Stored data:

----------

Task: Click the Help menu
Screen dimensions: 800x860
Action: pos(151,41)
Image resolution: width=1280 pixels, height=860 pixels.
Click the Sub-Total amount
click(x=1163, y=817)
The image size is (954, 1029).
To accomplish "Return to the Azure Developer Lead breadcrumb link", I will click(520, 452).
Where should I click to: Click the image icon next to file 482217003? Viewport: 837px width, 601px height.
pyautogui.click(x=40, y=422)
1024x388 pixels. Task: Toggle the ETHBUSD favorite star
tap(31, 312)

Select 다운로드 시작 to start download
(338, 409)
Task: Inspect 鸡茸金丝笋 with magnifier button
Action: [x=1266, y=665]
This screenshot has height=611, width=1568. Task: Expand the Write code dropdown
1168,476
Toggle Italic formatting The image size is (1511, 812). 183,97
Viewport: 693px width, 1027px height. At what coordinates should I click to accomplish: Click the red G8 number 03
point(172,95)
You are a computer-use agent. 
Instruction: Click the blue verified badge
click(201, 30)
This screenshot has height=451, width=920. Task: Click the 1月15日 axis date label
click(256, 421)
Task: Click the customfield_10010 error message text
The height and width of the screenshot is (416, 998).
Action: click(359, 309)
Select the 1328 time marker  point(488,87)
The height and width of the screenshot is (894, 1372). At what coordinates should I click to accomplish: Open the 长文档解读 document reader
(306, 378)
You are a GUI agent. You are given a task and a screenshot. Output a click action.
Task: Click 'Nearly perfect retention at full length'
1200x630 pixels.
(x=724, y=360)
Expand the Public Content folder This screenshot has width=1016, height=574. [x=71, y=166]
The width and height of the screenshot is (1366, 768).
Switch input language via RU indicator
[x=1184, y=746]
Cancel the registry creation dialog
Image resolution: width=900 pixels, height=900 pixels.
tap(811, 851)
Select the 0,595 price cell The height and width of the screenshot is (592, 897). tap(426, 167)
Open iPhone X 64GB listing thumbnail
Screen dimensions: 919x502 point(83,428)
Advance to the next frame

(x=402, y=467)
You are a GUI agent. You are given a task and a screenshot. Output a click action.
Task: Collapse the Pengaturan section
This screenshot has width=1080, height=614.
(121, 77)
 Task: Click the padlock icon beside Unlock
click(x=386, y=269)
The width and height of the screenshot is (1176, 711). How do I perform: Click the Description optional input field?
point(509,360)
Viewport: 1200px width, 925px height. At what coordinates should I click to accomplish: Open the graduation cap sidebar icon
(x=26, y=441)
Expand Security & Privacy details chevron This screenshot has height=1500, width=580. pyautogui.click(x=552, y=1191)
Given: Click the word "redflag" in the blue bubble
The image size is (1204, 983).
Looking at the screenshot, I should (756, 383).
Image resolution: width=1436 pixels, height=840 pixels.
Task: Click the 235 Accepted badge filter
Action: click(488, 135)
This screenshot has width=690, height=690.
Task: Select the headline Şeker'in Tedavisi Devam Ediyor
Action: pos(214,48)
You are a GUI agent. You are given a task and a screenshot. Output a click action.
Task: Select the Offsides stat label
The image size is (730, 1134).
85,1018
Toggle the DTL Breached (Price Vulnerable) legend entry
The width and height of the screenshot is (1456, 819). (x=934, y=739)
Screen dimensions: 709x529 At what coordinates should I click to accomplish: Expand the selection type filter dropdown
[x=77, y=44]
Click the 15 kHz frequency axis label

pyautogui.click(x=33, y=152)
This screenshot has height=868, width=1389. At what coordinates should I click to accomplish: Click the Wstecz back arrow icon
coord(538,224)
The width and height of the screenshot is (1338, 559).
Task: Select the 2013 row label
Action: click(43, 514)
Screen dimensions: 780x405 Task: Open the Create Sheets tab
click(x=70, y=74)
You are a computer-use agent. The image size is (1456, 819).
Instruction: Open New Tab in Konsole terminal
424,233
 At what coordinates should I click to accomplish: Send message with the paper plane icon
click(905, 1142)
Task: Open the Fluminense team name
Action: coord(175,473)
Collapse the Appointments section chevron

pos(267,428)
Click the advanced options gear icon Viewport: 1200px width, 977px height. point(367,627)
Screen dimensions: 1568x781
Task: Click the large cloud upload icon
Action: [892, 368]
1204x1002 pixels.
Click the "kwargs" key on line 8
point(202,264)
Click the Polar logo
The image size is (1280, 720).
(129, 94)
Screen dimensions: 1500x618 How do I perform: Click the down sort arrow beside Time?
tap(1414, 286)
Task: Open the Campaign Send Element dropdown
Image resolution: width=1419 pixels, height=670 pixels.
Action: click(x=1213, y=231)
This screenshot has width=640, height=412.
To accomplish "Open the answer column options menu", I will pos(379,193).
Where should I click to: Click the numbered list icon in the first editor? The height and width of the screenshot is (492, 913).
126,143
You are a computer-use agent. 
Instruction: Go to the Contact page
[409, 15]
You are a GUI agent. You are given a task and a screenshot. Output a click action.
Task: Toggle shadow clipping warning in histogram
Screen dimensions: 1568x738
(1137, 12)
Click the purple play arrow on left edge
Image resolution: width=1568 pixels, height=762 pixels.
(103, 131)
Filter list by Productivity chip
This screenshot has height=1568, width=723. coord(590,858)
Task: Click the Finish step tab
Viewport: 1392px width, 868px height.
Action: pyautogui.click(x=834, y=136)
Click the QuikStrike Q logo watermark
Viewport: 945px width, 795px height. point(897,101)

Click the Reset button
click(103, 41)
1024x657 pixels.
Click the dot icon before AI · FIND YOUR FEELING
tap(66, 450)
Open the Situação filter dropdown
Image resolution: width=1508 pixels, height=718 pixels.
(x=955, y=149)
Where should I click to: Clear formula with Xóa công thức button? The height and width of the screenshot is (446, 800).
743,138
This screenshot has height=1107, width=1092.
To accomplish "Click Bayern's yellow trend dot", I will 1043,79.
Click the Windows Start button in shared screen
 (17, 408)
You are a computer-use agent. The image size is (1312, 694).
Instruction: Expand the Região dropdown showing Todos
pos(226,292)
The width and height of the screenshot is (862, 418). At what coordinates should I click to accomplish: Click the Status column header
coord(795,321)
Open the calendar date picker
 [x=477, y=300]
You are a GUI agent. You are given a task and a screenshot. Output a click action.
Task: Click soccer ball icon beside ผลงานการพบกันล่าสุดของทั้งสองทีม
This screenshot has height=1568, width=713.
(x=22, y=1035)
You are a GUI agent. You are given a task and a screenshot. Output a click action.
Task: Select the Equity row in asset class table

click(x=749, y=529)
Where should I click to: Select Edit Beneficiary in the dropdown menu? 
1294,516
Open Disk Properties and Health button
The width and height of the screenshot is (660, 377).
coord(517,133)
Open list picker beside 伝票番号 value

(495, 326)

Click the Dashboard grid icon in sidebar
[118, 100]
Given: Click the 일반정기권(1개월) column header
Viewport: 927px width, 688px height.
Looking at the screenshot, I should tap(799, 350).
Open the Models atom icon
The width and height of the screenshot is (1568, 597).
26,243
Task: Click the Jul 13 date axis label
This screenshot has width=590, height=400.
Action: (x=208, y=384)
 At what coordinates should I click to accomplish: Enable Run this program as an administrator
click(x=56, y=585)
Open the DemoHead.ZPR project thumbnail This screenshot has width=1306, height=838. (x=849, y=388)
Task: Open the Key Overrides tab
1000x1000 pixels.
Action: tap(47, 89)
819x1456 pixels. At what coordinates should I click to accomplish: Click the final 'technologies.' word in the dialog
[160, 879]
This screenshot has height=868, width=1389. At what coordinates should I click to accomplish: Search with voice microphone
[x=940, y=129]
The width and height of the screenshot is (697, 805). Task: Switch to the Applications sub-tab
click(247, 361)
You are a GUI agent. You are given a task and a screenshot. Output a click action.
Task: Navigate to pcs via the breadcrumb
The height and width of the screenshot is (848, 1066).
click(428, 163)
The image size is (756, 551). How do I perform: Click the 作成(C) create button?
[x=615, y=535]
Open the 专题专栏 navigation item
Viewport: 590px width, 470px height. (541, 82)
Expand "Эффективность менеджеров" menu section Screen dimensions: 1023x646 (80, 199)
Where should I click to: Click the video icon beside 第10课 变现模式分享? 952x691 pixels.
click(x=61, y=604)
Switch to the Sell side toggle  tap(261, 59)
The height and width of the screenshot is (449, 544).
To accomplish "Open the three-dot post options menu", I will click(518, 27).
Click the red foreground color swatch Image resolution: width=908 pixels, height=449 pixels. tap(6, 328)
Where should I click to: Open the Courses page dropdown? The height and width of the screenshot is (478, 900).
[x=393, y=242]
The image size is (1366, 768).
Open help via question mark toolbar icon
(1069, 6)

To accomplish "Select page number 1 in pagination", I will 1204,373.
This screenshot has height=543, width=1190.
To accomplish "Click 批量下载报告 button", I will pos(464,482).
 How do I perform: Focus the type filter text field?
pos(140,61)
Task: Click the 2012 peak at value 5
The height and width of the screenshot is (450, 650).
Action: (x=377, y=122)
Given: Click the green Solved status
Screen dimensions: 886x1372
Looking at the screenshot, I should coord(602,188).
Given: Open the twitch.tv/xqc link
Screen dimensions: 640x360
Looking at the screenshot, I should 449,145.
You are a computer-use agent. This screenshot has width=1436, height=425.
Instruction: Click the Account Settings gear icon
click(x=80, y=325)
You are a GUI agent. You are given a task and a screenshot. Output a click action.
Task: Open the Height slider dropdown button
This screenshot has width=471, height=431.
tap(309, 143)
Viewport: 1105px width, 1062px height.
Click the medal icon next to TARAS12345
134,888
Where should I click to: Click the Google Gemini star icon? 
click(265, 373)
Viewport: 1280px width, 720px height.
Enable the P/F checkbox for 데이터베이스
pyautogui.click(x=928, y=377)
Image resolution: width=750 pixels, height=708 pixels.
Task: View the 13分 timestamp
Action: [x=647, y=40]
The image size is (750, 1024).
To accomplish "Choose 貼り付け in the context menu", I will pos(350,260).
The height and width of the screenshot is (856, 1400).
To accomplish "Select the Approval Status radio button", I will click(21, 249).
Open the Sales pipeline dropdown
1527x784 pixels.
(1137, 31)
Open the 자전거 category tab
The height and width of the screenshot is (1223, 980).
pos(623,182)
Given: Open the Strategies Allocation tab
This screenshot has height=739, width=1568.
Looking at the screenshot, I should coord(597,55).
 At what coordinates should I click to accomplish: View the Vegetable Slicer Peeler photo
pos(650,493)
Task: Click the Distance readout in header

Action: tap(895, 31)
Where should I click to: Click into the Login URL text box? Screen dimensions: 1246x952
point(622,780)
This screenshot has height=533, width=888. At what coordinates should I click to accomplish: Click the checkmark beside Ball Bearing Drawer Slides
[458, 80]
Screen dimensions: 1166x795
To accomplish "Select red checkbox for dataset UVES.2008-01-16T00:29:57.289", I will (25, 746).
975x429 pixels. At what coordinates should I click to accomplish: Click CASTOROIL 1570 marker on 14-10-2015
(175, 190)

----------

Task requirements: Each line of the entries above that contains "link" is to be copied.

Solved problem:
To accomplish "Return to the Azure Developer Lead breadcrumb link", I will click(520, 452).
Given: Open the twitch.tv/xqc link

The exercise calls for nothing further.